Czasami jest tak, że dzieje się dużo, a ja nie jestem w stanie napisać niczego. Złośliwości nie wystarcza, mój cynizm zostaje sprowadzony do parteru przez większych specjalistów, a za analizy biorą się lepsi. Wyobrażam sobie taki rysunek: trzy stopnie zakończone nagłą dziurą w schodach, taką, że tylko spaść i złamać kark, zwłaszcza jeśli na oczach ma się zawiązaną opaskę z napisem "TVN". Na kolejnych stopniach też trzyliterowe skróty – PKP, OFE, MAK… Tylko kto byłby ludzikiem na schodach? Premier Tusk? Symboliczny leming, młody wykształcony z wielkiego miasta? Czy może każdy z nas, bo jedziemy na jednym wózku, czy raczej jednym autobusem, który prowadzony przez naćpanego kierowcę radośnie jedzie zmierza w kierunku nieuchronnego końca, zaś większość pasażerów dopinguje go do szybszej […]
Wyobrażam sobie taki rysunek: trzy stopnie zakończone nagłą dziurą w schodach, taką, że tylko spaść i złamać kark, zwłaszcza jeśli na oczach ma się zawiązaną opaskę z napisem "TVN". Na kolejnych stopniach też trzyliterowe skróty – PKP, OFE, MAK… Tylko kto byłby ludzikiem na schodach? Premier Tusk? Symboliczny leming, młody wykształcony z wielkiego miasta? Czy może każdy z nas, bo jedziemy na jednym wózku, czy raczej jednym autobusem, który prowadzony przez naćpanego kierowcę radośnie jedzie zmierza w kierunku nieuchronnego końca, zaś większość pasażerów dopinguje go do szybszej jazdy?

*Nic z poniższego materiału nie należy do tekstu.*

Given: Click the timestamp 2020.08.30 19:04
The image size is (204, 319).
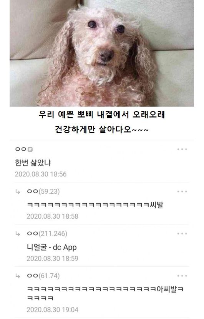Looking at the screenshot, I should coord(53,310).
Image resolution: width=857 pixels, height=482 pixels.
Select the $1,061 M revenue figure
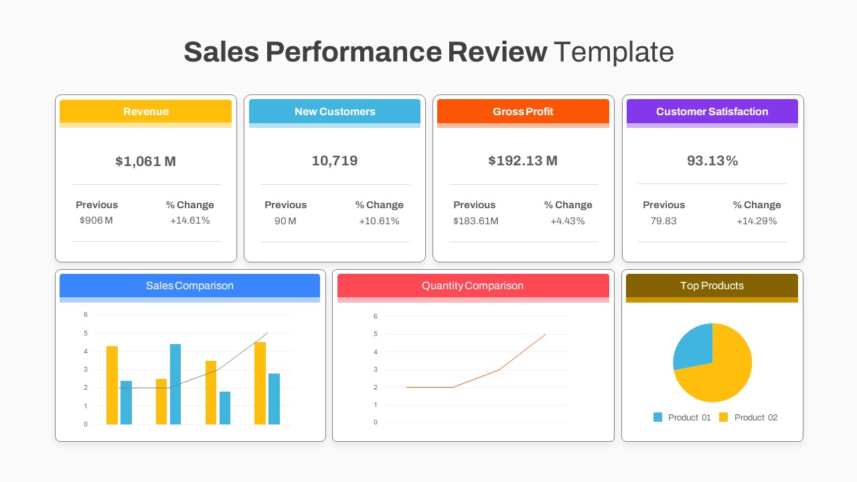[145, 161]

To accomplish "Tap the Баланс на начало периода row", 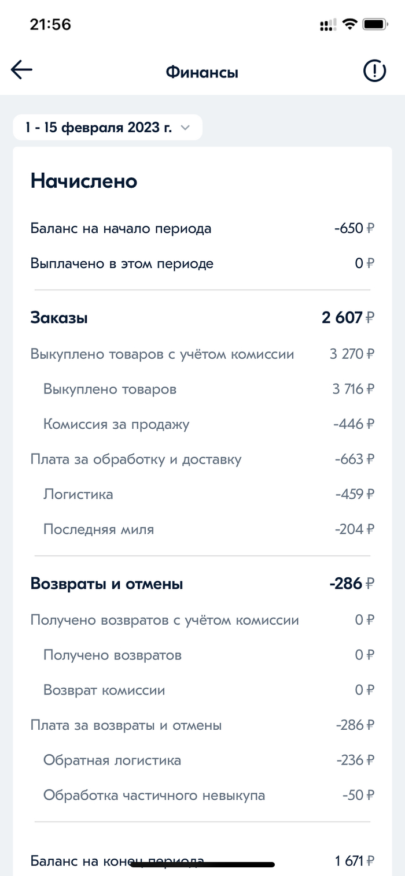I will pos(121,228).
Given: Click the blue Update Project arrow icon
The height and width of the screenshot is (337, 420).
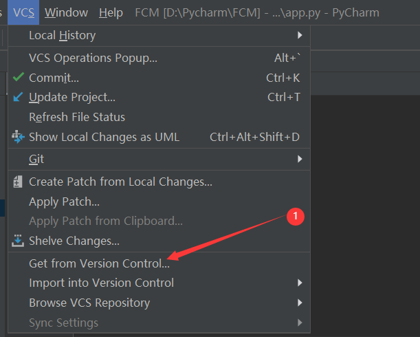Looking at the screenshot, I should pos(18,98).
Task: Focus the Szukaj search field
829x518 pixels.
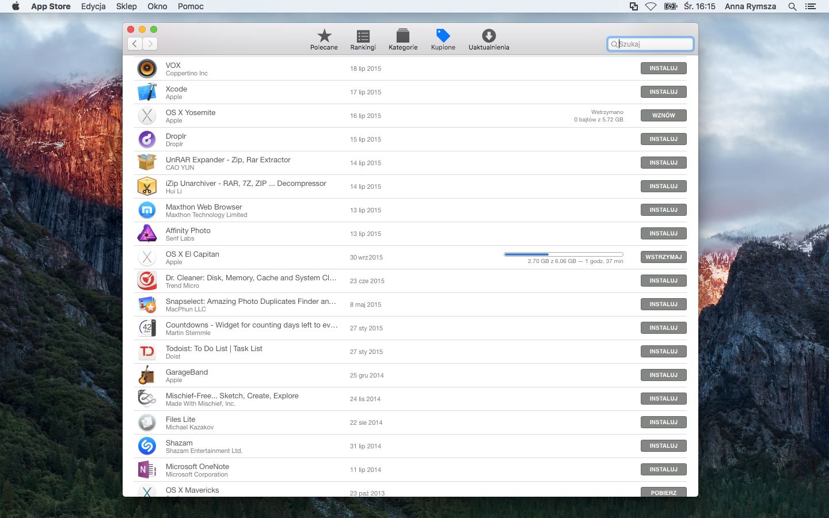Action: tap(650, 44)
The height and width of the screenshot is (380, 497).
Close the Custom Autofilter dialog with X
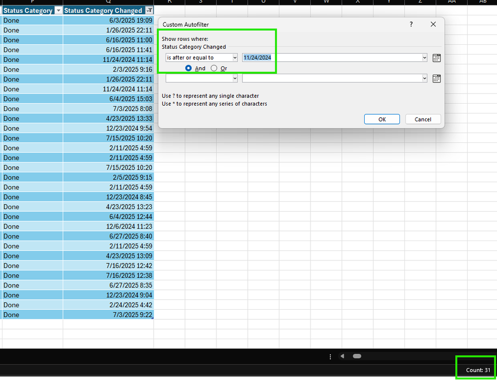(x=433, y=24)
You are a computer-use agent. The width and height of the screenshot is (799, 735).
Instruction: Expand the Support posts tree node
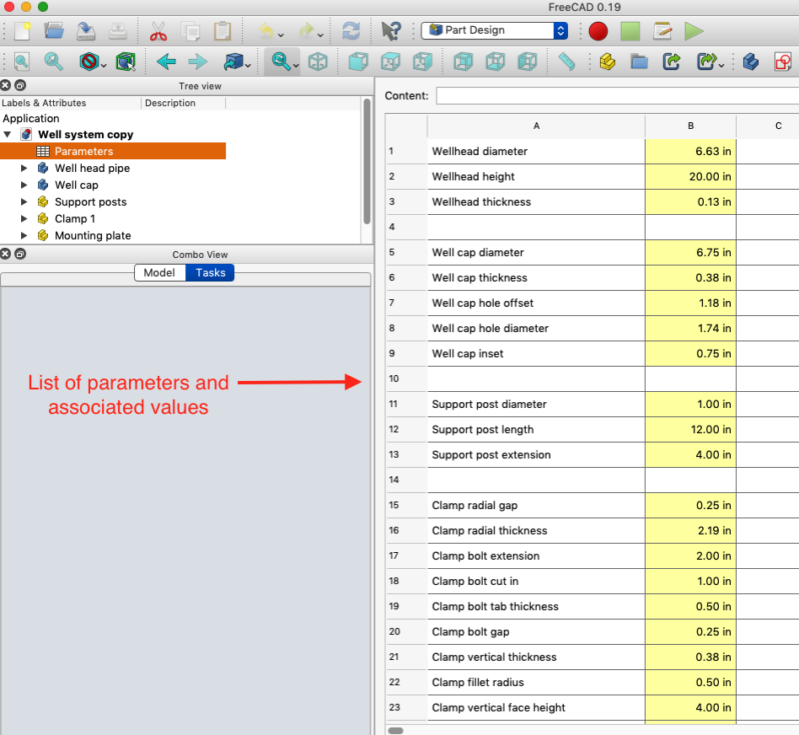tap(24, 202)
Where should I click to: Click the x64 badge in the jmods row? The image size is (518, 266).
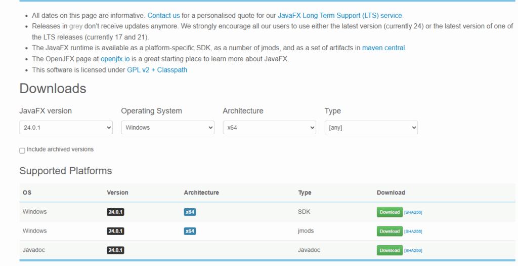(190, 231)
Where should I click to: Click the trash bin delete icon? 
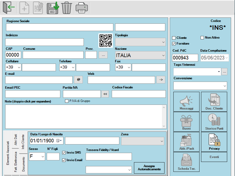(x=67, y=8)
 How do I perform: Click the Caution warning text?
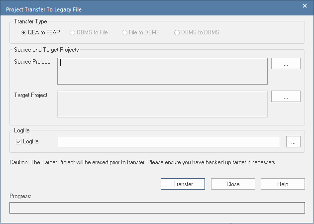pyautogui.click(x=142, y=162)
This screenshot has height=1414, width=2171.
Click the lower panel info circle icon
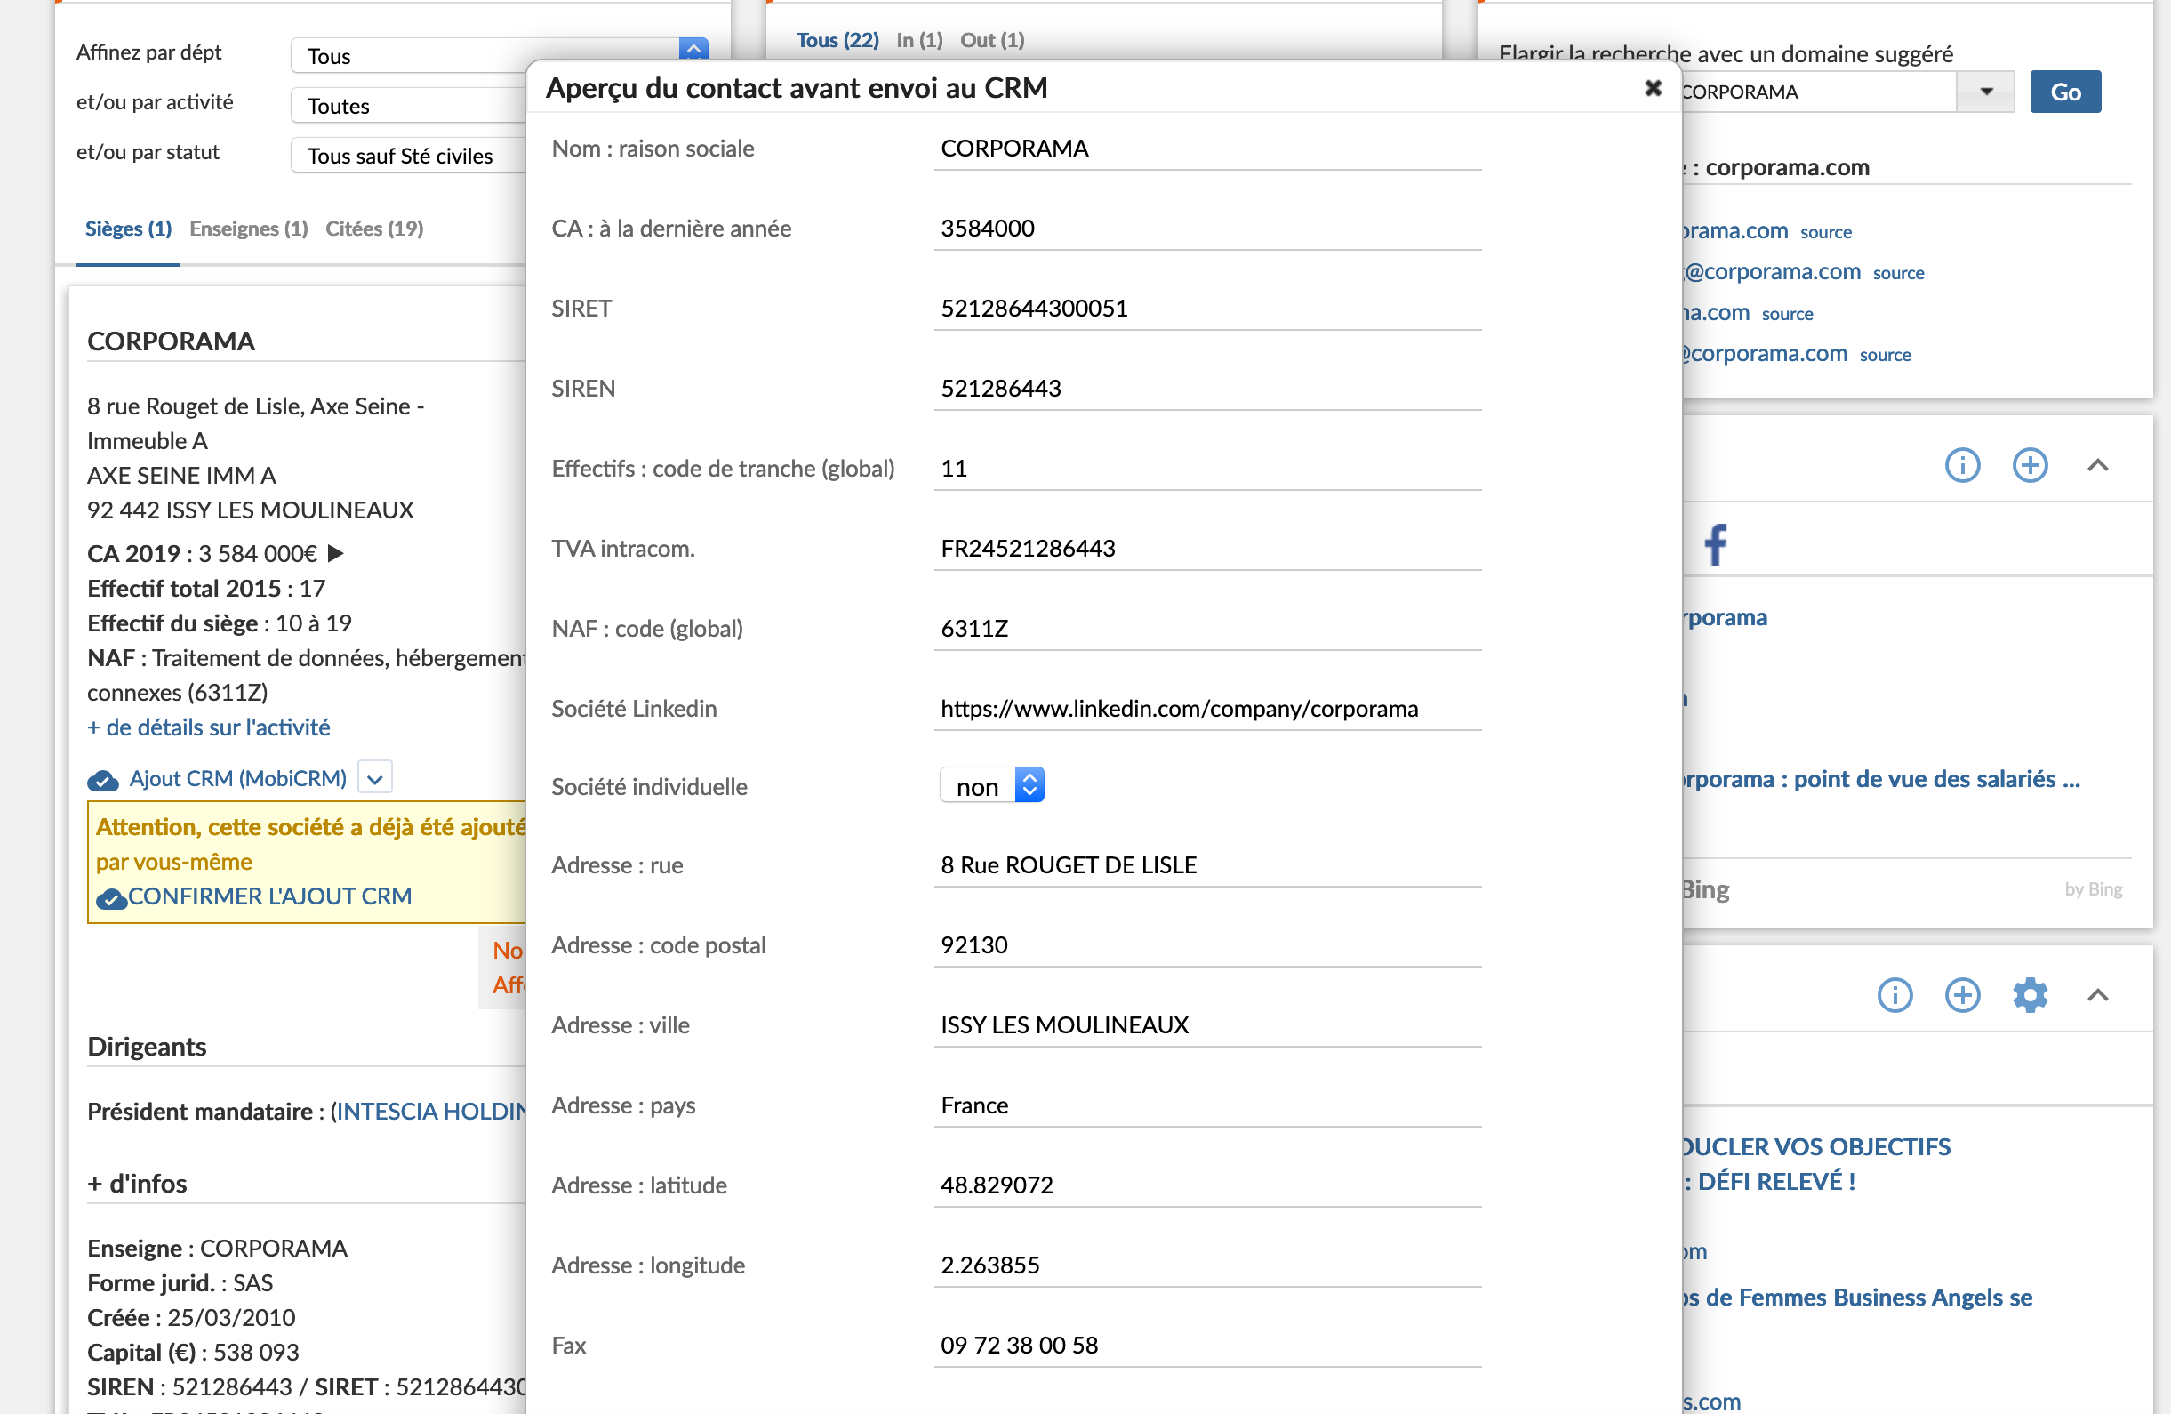[1894, 994]
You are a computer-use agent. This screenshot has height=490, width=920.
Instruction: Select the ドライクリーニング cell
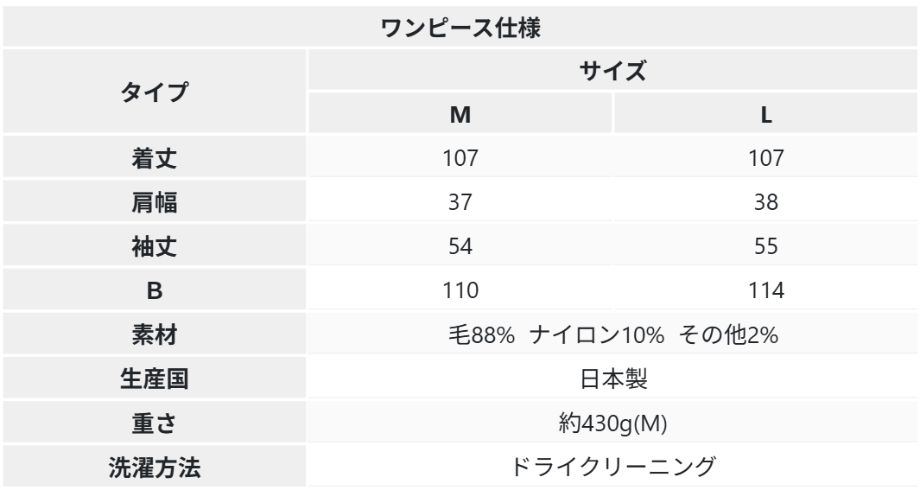click(x=613, y=467)
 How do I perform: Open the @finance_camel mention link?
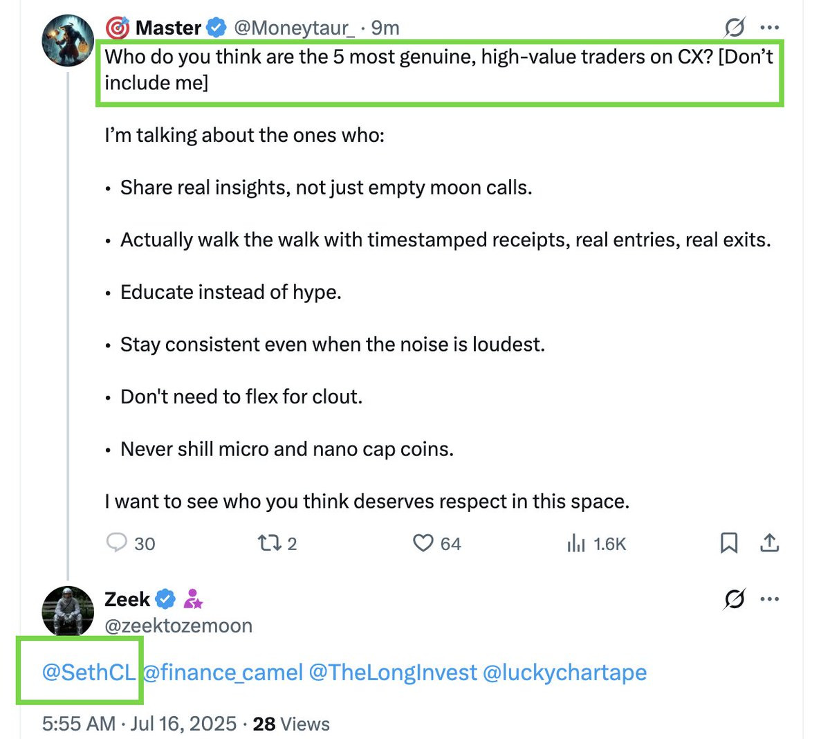coord(223,673)
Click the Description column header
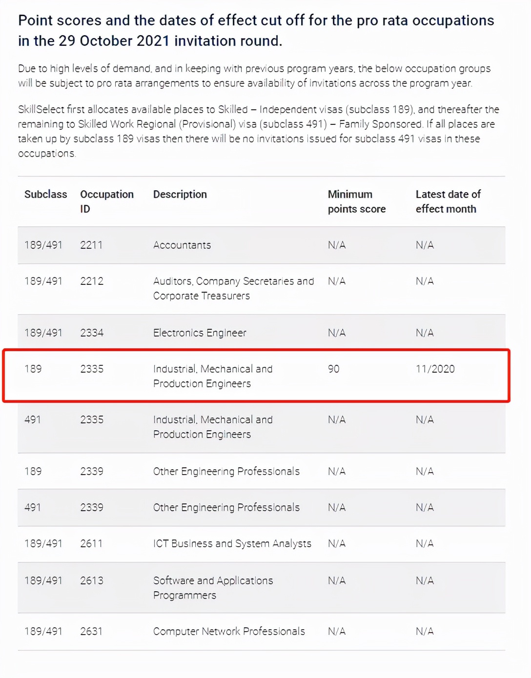Screen dimensions: 531x678 (180, 194)
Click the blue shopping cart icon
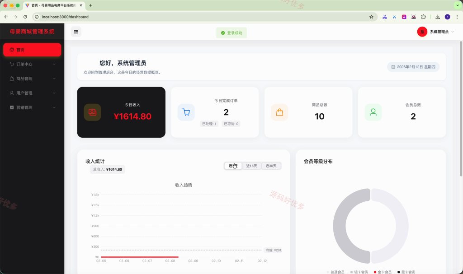Screen dimensions: 463x274 tap(186, 112)
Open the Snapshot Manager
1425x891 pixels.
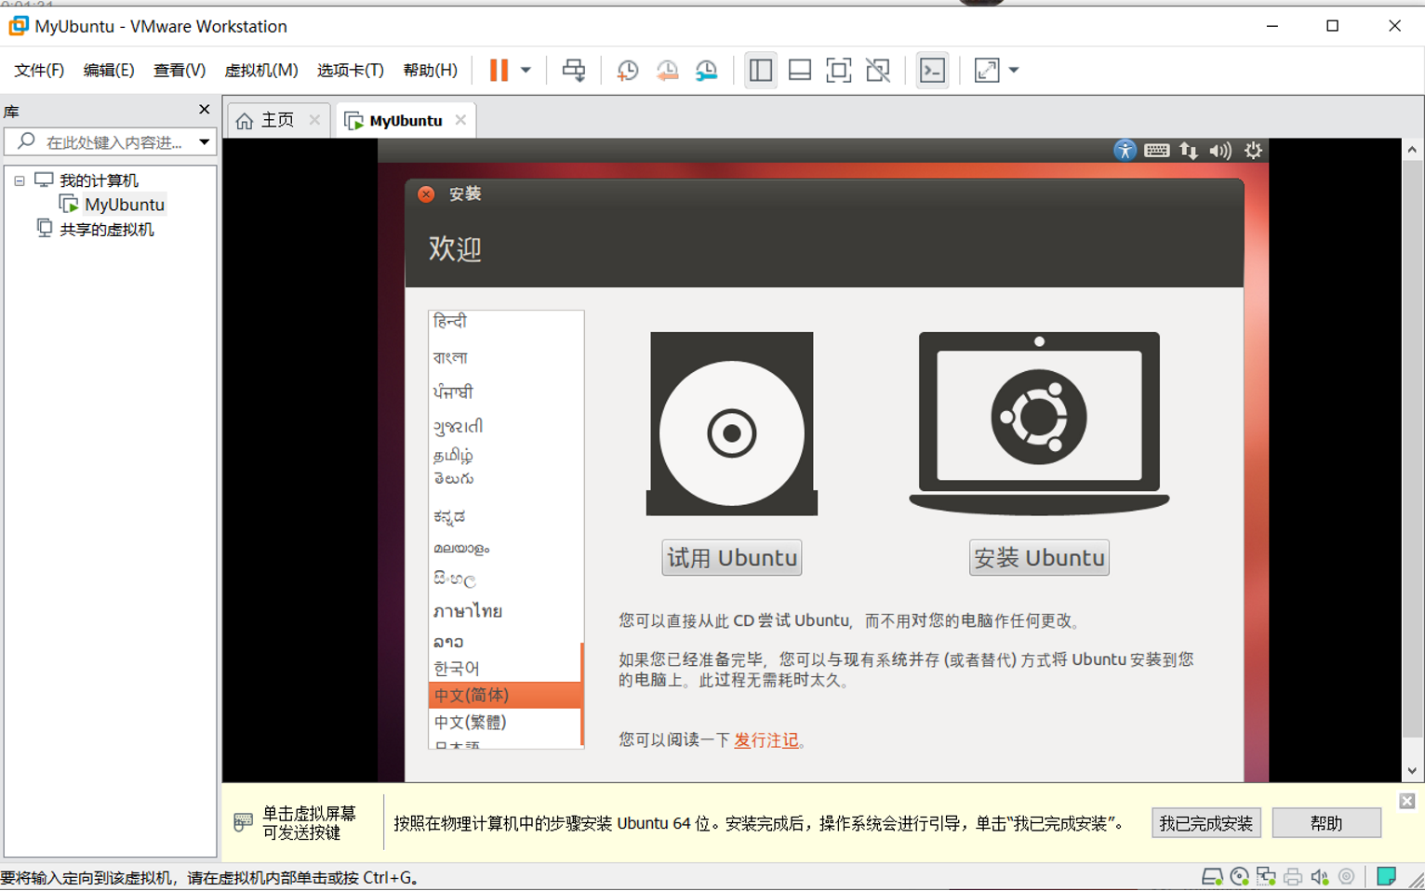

Skok na kasę, nieudolność we wszystkim poza łupieniem społeczeństwa, pogarda dla słabszych i uległość (bezmyślna, nie – przemyślana) wobec silniejszych, głównie zresztą silniejszych naszym strachem i własną bezczelnością przez ten strach potęgowaną, nie zaś własną siłą) – i co? I gdzie to powstanie, przebudzenie, tąpnięcie w sondażach choćby? Nie ma. Jest tylko coraz większe – przepraszam, nie chcę szukać specjalnie wyrafinowanych określeń, gdy trzeba pisać wprost – wkurwienie. Wkurwienie niewielkiej grupy ludzi. Czasem myślę wręcz, że o to właśnie chodzi. Ot, garstka oszołomów, fanatyków, których prędzej czy później da się spacyfikować, mniej lub bardziej brutalnie. Dziś przyjdzie tysiąc pod kancelarię, przyniosą flagi i transparenty. Za miesiąc przyjdzie… choćby i trzy tysiące niech przyjdą. Przyniosą atrapy szubienic czy choćby kamienie. A miliony zostaną w domach, przed telewizorami, później zaś podziękują za uratowanie ich kolejnej, parszywej, "małej stabilizacji". Miliony, które nie wierzą w to, co widzą sami, jeśli nie potwierdzą im tego w tv. Widzą wariata Niesiołowskiego – dostają psychoanalizę Kaczyńskiego. I piszą po forach o wariacie, chcącym wojny z Rosją. I czekają na kolejnego Ryszarda C., bo już wiedzą, kogo wolno nienawidzić w kraju, który wypisał sobie miłość na sztandarach. I piszą o tym w sieci, nie licząc nawet na "człowieka roku +Wprost+", bezinteresownie.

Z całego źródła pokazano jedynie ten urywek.